The company property belongs to the company and cannot be used to pay off personal debts, so the company property cannot be sealed up. However, the shares of the company enjoyed by shareholders can be evaluated and auctioned as their property, and the debts of shareholders can be paid off with the proceeds.
Article 3 of the Company Law stipulates that a company is an enterprise legal person with independent legal person property and legal person property rights. The company is liable for its debts with all its property.
Shareholders of a limited liability company shall be liable to the company to the extent of their subscribed capital contribution; Shareholders of a joint stock limited company shall be liable to the company to the extent of the shares subscribed by them.
Second, what is the difference between the company's direct assets and the shares held by shareholders?
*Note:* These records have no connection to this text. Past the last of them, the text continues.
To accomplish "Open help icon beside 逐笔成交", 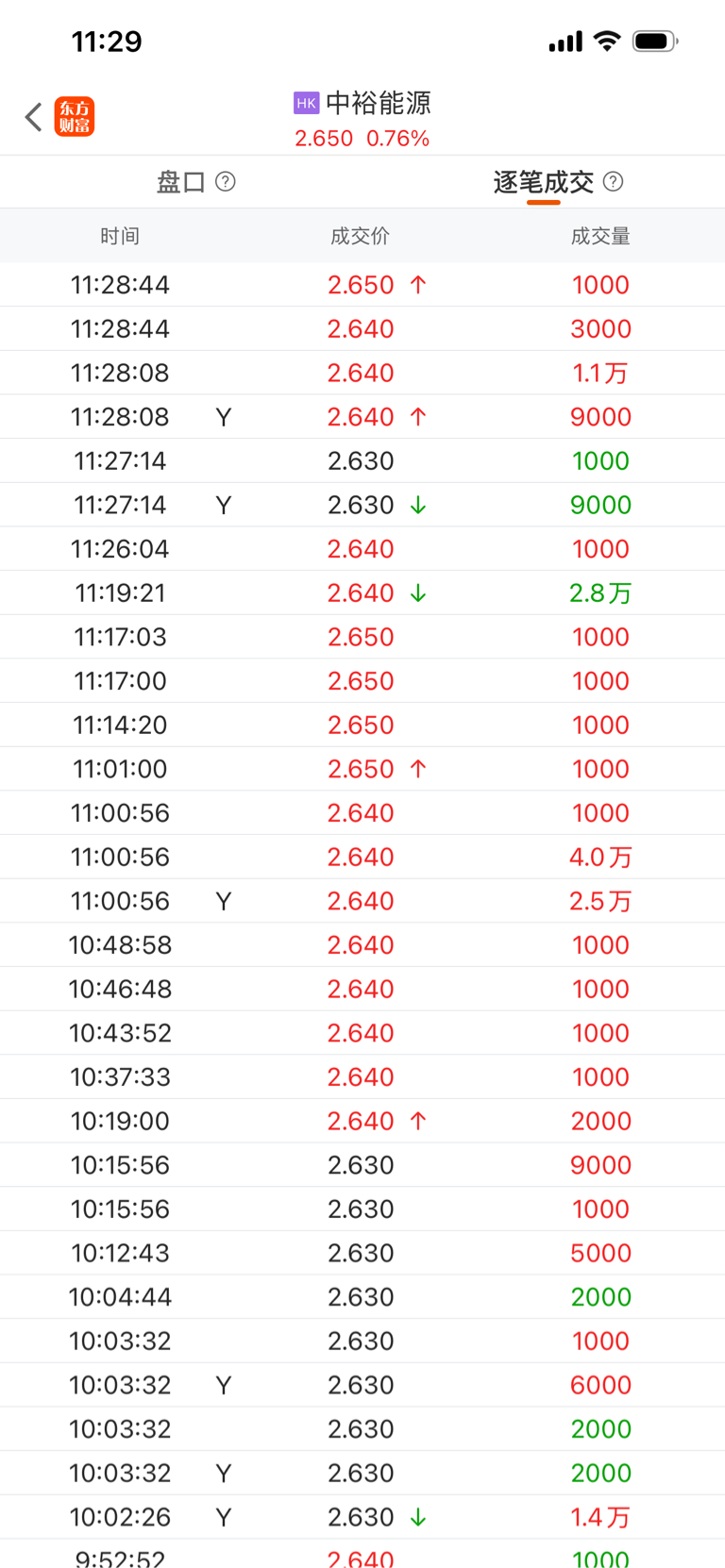I will 614,181.
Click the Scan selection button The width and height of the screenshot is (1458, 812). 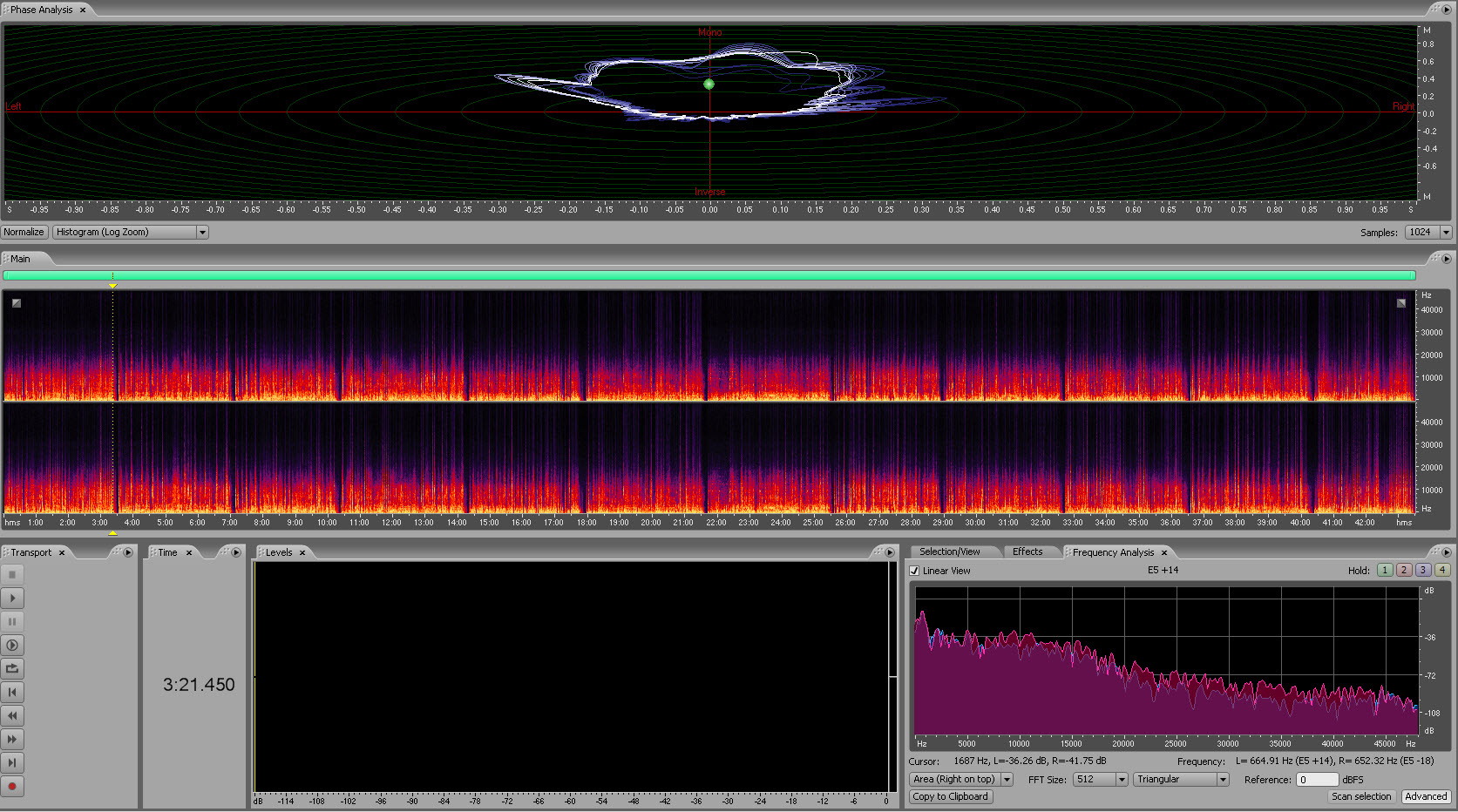pyautogui.click(x=1360, y=797)
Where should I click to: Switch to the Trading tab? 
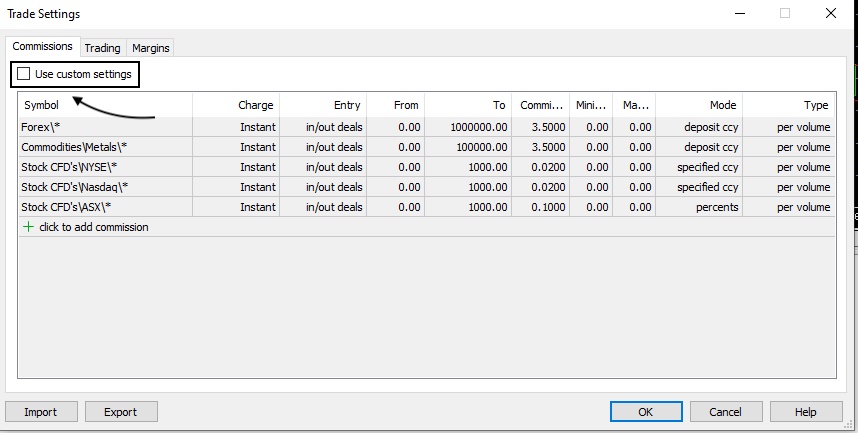[102, 48]
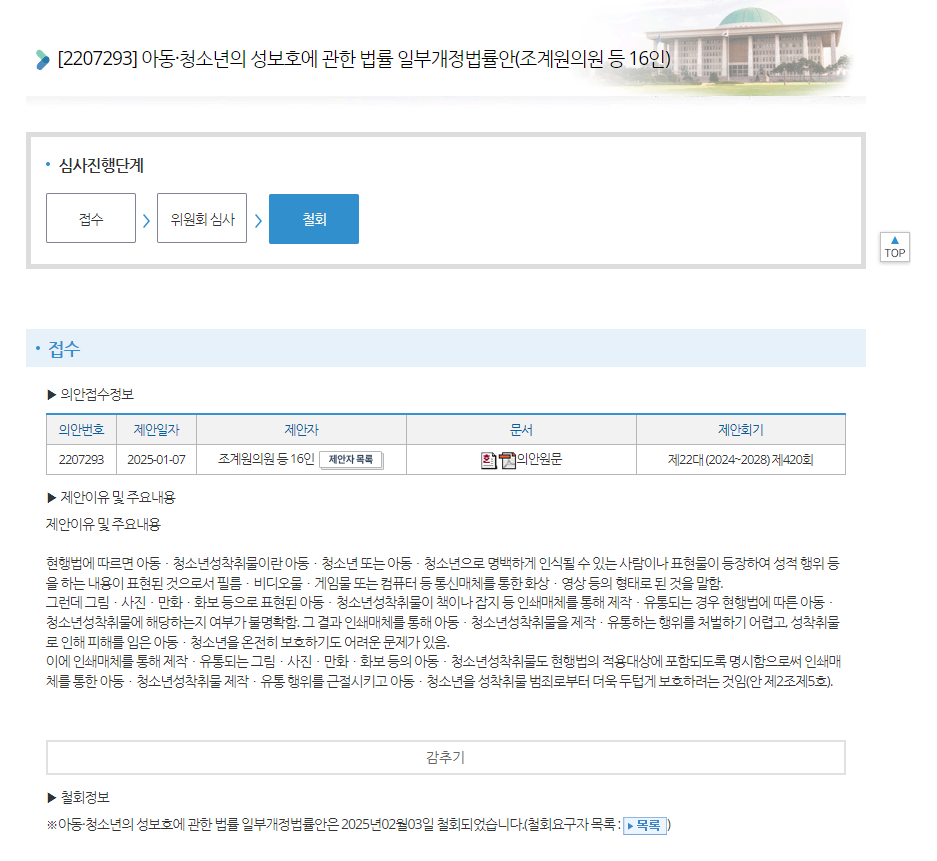937x861 pixels.
Task: Select the 위원회 심사 review stage box
Action: (x=202, y=219)
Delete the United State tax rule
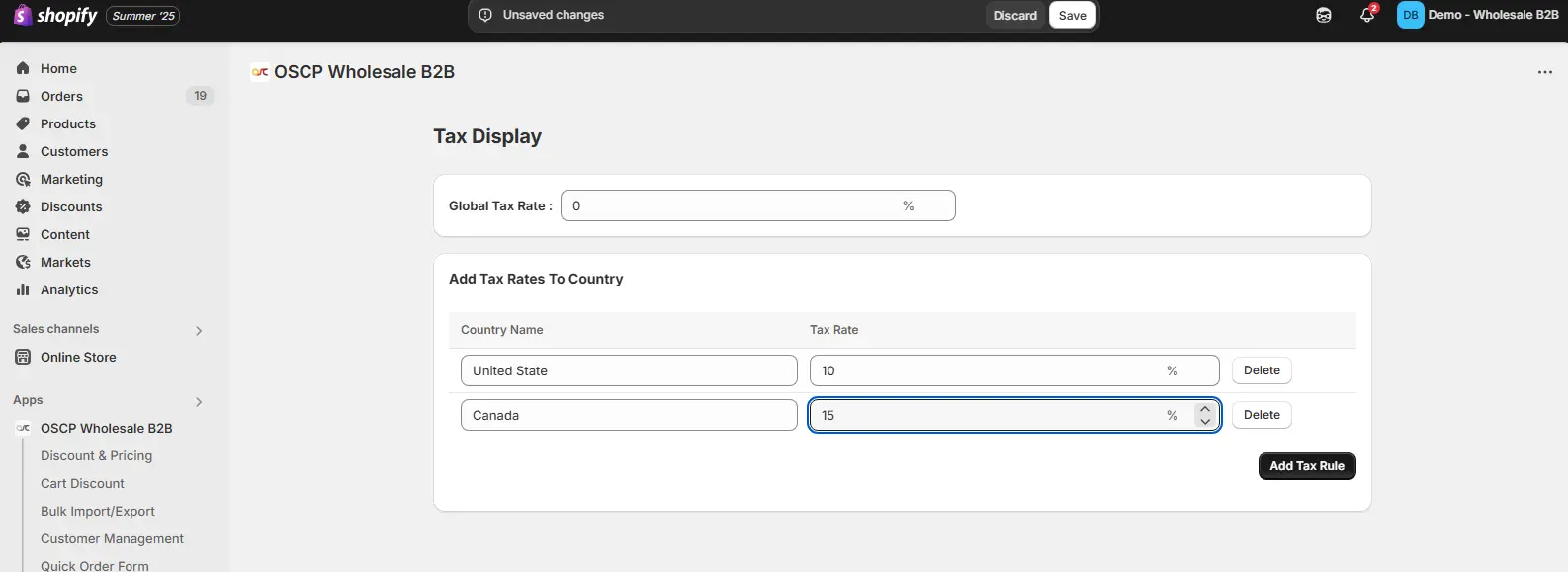 [1261, 370]
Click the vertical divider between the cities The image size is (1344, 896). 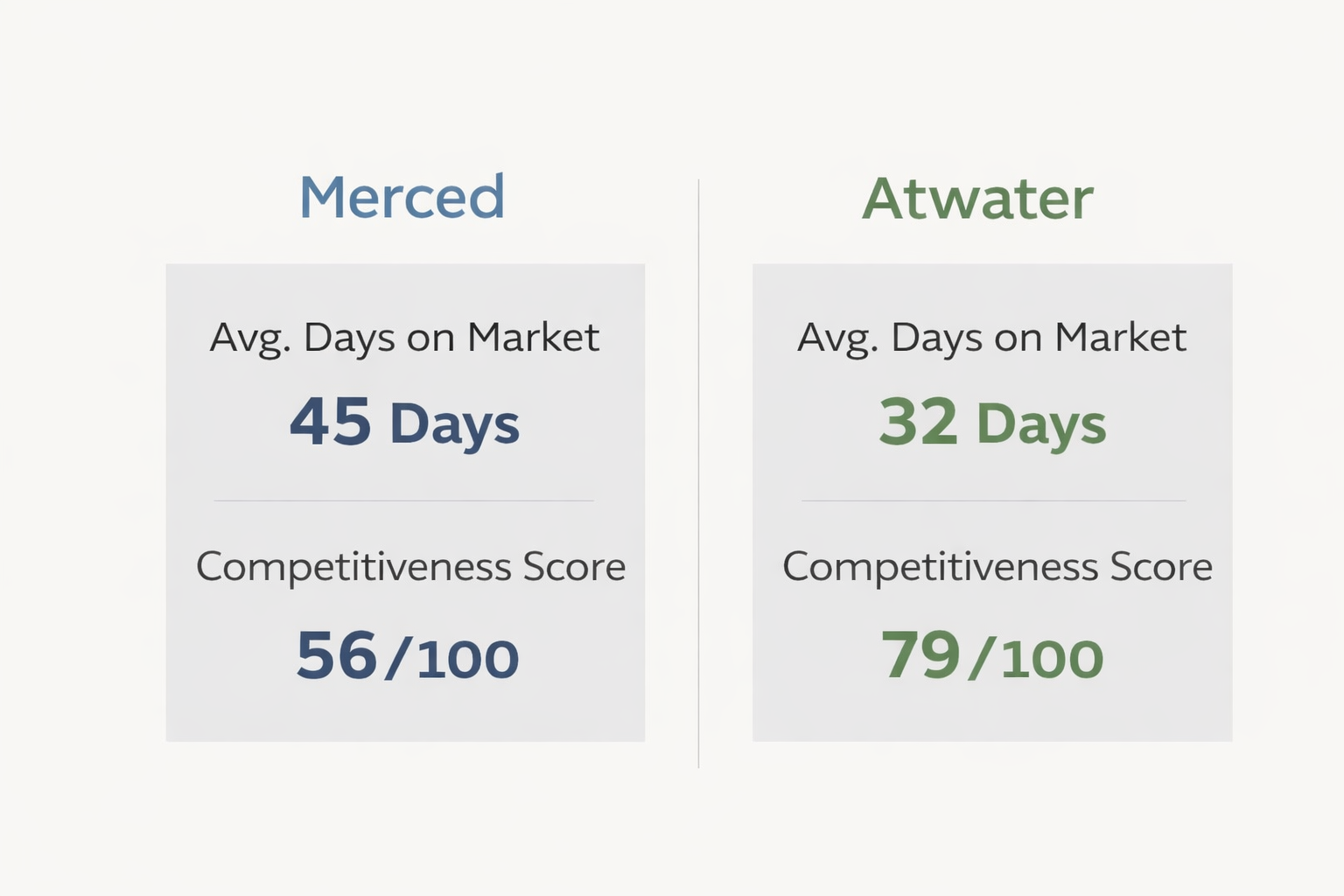[698, 472]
After the shareholders have contributed their property to the company and gone through the capital contribution procedures (such as contributing registered capital or increasing registered capital), these contributions belong to the company, including cash contributions and physical contributions (real estate, equipment, raw materials, finished products, semi-finished products, etc.). ) and technical contributions (patents, technologies and trademarks). The ownership of relevant property belongs to the company and becomes the company's assets. Since then, these assets have nothing to do with shareholders. Shareholders' corresponding rights after capital contribution are equity, holding company equity. The voting right represented by holding shares plays a role in the company's business decision-making, especially in some small and medium-sized enterprises, the major shareholder holding shares is often the actual operator or actual controller of the company, and the voting system and shareholders' general meeting of these companies are not perfect, so the will of shareholders often directly reflects the company's behavior, which often leads people who don't know much about the company law to mistakenly think that shareholders = companies, shareholders' assets =.
According to the law, the debt of shareholders is not equal to the debt of the company, so the company has no obligation to bear the debt for shareholders. If the debt belongs to individual shareholders, it should be borne by individual shareholders with their assets, otherwise it will infringe on the property rights of the company as a legal person, not only the property of the company as a legal person, but also the property rights of other shareholders. Of course, equity is also a kind of property right. If an individual has no property and only equity can be used by the court to pay off debts, then his equity can be enforced. If other shareholders of the company agree to transfer their shares abroad, they can sell their shares. If other shareholders of the company do not agree to the external transfer, they must purchase the equity. The price paid to the indebted shareholders belongs to the shareholders' personal assets and can be enforced. If other shareholders of the company neither agree to purchase the equity nor agree to transfer it to the outside world, it shall be deemed that they agree to transfer it to the outside world. However, the implementation of equity is more complicated than the implementation of assets such as cash, especially for some small private enterprises. Due to the human nature of the company, "outsiders" who don't understand the company's operating conditions generally don't buy equity, which leads to the embarrassing situation that their equity cannot be transferred to the outside world.
In our daily life, most people probably don't particularly understand whether the company needs to be responsible for the debts owed by shareholders. In fact, the shareholders of the company and the property of the company are separated, so if the shareholders of the company owe money, it is the personal debt of the shareholders of the company, so it can't be the property of his branch.